Dataset records:
☆ ☆ ☆ ☆ ☆

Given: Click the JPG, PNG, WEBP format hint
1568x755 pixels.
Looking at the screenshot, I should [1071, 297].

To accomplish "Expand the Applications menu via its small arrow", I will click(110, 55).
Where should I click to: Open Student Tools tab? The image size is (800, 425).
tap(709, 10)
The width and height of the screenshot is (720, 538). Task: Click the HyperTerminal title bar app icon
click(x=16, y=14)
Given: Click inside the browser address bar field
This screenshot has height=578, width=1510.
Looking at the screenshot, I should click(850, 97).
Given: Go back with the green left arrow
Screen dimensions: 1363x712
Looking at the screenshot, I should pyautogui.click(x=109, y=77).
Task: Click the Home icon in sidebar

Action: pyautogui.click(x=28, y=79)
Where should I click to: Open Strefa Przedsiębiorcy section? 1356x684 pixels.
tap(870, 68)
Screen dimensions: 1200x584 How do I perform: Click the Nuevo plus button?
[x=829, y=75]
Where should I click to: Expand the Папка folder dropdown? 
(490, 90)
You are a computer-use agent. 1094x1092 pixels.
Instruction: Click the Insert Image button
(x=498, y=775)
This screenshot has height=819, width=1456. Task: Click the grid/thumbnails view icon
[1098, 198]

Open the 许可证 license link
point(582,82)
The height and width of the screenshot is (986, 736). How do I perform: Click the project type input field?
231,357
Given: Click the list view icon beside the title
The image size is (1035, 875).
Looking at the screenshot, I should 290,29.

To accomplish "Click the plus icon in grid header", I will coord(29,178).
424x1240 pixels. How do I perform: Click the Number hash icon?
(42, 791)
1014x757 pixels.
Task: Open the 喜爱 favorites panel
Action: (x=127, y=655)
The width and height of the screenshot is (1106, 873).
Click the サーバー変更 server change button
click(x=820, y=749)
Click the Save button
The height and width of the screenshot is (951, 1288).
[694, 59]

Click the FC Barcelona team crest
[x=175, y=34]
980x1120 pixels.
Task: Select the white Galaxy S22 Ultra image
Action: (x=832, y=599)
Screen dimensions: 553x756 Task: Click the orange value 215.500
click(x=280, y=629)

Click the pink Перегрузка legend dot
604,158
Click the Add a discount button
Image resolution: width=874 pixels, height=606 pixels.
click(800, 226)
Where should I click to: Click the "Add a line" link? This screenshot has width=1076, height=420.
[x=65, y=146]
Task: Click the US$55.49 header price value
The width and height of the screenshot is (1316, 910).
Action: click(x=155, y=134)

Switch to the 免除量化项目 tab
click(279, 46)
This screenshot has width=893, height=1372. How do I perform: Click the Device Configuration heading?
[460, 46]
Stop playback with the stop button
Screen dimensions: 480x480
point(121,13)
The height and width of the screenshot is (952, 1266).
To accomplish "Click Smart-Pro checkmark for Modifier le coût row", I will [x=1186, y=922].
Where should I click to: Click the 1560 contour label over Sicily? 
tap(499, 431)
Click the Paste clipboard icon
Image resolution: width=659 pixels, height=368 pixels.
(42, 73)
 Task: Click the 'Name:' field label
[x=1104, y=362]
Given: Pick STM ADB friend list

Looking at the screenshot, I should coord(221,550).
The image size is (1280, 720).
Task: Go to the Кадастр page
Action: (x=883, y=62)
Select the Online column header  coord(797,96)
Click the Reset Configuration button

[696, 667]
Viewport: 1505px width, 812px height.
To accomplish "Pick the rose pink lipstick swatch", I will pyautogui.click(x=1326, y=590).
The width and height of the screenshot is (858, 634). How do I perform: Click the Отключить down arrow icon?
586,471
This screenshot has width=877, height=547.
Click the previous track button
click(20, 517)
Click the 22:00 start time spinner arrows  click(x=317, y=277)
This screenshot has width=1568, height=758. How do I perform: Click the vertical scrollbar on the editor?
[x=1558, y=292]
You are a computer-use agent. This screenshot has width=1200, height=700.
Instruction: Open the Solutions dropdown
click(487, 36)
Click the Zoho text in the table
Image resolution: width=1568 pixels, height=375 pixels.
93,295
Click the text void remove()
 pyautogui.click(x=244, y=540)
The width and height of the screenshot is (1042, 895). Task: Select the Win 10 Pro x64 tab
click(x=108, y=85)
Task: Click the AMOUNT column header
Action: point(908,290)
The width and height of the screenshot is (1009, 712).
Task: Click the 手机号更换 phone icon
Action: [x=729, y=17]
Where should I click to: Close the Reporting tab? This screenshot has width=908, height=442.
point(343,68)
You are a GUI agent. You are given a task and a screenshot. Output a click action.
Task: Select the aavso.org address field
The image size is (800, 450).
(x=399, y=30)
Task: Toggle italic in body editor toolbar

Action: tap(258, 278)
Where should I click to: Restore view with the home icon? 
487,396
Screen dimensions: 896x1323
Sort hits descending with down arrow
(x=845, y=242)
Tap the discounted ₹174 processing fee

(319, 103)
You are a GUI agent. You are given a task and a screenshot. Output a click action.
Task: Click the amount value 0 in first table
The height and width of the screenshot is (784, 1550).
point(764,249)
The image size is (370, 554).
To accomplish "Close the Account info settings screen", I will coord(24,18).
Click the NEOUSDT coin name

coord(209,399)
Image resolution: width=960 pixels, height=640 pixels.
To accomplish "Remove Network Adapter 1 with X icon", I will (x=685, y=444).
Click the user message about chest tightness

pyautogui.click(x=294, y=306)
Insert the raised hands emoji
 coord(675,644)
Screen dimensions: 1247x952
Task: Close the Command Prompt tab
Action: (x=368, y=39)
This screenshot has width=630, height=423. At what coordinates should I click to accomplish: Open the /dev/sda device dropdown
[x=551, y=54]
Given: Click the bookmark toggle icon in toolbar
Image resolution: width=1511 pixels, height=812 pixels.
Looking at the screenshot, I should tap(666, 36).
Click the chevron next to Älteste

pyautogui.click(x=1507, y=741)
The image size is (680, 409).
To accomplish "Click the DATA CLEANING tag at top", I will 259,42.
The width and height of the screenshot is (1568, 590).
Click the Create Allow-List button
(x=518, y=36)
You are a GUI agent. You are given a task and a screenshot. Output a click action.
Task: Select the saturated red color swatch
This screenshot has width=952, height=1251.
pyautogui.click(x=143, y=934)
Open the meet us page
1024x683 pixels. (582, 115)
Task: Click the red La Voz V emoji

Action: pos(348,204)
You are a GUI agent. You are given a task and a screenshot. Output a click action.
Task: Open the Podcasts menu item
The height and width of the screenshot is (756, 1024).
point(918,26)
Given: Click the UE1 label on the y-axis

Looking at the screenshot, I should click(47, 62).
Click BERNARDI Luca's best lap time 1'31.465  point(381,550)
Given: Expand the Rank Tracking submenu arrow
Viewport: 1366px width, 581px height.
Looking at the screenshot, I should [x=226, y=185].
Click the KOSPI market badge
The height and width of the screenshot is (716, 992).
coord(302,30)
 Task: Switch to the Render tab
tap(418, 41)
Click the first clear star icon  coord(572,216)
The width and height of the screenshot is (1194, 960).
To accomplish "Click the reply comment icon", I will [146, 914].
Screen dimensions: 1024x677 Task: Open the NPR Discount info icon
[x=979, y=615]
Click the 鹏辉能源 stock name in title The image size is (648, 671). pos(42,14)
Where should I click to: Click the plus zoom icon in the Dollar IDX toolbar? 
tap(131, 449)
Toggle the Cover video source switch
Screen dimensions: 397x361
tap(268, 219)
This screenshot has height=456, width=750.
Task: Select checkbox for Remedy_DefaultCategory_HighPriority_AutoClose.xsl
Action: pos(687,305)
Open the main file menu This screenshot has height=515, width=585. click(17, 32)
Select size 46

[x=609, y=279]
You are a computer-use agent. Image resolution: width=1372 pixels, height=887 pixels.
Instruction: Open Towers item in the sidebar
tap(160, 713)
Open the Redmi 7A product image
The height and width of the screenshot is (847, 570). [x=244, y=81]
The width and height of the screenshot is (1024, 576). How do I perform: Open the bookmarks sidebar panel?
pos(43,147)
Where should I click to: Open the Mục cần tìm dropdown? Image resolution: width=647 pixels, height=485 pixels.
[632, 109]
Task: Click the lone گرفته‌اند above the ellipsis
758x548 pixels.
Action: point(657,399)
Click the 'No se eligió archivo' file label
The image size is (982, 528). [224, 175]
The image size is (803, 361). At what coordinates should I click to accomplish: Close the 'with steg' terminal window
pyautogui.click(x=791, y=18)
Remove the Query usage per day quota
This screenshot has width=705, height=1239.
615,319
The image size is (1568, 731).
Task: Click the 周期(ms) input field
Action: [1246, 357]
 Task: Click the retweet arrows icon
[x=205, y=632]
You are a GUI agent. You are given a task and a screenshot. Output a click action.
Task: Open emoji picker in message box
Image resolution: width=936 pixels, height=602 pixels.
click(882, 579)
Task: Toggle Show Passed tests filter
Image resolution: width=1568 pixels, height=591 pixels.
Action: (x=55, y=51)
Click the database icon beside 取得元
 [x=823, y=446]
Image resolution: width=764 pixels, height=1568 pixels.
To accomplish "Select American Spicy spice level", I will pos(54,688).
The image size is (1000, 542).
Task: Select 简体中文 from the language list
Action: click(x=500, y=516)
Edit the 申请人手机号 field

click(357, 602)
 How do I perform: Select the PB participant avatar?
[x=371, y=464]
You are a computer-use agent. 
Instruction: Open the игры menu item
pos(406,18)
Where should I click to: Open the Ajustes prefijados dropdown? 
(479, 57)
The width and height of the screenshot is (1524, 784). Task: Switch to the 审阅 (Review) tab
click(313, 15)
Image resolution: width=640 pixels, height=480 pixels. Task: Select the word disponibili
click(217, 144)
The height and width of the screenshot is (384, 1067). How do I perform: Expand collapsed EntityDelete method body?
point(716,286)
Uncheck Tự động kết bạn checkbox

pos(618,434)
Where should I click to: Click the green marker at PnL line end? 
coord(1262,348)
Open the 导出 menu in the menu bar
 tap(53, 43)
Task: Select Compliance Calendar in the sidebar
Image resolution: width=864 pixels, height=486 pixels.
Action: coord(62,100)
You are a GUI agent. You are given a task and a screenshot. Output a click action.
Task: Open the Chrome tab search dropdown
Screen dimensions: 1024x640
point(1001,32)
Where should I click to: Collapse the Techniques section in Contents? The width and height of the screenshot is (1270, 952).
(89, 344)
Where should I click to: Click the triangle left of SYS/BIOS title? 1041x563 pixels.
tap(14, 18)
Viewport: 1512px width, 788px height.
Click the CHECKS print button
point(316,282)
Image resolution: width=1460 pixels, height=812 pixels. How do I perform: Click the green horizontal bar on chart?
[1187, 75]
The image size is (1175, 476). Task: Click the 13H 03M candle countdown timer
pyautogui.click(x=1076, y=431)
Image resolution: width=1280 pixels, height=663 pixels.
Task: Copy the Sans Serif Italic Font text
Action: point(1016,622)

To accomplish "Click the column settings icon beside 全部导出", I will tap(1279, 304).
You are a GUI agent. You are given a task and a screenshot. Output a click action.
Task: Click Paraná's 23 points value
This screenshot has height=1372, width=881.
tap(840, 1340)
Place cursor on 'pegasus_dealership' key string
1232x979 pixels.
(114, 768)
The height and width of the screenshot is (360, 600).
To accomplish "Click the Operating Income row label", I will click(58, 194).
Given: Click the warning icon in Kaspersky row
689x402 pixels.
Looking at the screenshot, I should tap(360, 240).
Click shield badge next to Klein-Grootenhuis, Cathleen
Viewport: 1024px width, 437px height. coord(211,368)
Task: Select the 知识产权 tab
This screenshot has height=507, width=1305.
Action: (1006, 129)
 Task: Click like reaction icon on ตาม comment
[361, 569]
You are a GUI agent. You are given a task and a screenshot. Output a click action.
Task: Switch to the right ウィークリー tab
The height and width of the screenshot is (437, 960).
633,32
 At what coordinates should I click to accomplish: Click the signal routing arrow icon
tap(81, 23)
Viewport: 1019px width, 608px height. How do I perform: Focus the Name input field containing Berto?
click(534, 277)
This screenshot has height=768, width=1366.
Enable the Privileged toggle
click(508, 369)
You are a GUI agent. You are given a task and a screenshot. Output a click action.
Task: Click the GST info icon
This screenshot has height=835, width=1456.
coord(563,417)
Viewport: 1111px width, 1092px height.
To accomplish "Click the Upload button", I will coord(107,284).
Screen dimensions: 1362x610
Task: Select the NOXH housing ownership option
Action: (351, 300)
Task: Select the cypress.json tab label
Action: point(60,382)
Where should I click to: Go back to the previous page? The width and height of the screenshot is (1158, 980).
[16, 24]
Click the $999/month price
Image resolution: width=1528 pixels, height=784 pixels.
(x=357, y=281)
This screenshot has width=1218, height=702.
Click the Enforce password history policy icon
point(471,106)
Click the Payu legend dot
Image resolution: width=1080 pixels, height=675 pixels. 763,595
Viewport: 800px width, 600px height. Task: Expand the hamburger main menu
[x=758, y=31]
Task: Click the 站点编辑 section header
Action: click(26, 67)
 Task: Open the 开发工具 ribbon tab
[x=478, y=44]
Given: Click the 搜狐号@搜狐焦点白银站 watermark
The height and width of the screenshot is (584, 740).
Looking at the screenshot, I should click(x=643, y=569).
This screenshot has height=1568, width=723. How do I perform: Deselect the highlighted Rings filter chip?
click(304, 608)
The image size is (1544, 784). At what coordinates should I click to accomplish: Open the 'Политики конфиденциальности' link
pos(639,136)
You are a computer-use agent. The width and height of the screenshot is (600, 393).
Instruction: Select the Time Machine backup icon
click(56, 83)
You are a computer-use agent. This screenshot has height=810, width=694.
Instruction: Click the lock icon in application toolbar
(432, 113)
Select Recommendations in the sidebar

☆ ☆ ☆ ☆ ☆

:: PROBLEM TO SOLVE ::
Repeat exactly the lines from the one containing "Image resolution: width=1528" through the last line of the records above, both included, and nothing else.

:: WORKED SOLUTION ::
Image resolution: width=1528 pixels, height=784 pixels.
(x=357, y=281)
This screenshot has width=1218, height=702.
Click the Enforce password history policy icon
point(471,106)
Click the Payu legend dot
Image resolution: width=1080 pixels, height=675 pixels. 763,595
Viewport: 800px width, 600px height. Task: Expand the hamburger main menu
[x=758, y=31]
Task: Click the 站点编辑 section header
Action: click(26, 67)
 Task: Open the 开发工具 ribbon tab
[x=478, y=44]
Given: Click the 搜狐号@搜狐焦点白银站 watermark
The height and width of the screenshot is (584, 740).
Looking at the screenshot, I should click(x=643, y=569).
This screenshot has height=1568, width=723. How do I perform: Deselect the highlighted Rings filter chip?
click(304, 608)
The image size is (1544, 784). At what coordinates should I click to accomplish: Open the 'Политики конфиденциальности' link
pos(639,136)
You are a computer-use agent. The width and height of the screenshot is (600, 393).
Instruction: Select the Time Machine backup icon
click(56, 83)
You are a computer-use agent. This screenshot has height=810, width=694.
Instruction: Click the lock icon in application toolbar
(432, 113)
Select Recommendations in the sidebar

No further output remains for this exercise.